Source records
/---
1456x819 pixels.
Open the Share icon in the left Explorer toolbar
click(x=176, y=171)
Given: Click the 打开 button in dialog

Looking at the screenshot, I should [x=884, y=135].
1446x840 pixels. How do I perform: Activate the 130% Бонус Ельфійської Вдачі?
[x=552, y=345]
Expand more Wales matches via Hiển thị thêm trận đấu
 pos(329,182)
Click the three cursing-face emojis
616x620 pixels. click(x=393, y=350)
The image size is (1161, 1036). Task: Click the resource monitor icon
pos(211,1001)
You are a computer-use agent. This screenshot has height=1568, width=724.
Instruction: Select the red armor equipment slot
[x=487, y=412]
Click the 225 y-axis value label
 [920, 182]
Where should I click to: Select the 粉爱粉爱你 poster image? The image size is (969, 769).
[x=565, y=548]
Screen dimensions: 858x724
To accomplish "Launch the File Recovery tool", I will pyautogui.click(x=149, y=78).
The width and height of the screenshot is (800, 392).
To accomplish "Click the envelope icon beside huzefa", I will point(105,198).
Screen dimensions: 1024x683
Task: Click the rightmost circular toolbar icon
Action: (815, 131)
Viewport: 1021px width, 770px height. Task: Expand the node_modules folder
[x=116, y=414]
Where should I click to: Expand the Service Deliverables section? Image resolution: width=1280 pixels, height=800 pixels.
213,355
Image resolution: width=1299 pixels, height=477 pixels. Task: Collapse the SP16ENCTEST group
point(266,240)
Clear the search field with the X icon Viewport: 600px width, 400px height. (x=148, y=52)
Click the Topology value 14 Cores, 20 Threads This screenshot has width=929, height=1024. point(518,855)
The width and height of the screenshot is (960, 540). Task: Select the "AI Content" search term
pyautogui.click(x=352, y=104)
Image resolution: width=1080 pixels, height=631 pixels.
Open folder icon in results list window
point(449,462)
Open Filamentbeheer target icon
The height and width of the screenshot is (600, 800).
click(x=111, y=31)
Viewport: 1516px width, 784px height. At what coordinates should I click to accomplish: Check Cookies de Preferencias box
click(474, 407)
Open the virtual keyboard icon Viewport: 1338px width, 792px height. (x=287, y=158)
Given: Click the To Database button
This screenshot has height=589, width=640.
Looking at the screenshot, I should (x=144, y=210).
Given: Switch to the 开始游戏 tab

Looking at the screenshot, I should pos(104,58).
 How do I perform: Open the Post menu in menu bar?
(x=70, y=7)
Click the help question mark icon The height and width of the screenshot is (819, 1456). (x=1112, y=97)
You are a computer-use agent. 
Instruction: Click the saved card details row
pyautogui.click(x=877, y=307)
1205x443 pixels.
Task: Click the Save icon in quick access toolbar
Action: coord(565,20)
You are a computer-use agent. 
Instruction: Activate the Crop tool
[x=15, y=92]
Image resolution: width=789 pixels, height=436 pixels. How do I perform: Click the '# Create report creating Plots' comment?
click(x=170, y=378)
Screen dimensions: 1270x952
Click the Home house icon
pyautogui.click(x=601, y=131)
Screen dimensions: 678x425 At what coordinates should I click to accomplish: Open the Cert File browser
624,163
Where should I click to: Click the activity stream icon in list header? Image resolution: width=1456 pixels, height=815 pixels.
\---
● Exercise details: Pick out every line above that contains the string "Select" and copy each of them. Case counts.

● Answer:
Instruction: Select the red armor equipment slot
Where should I click to: Select the 粉爱粉爱你 poster image? The image size is (969, 769).
The width and height of the screenshot is (960, 540). Task: Select the "AI Content" search term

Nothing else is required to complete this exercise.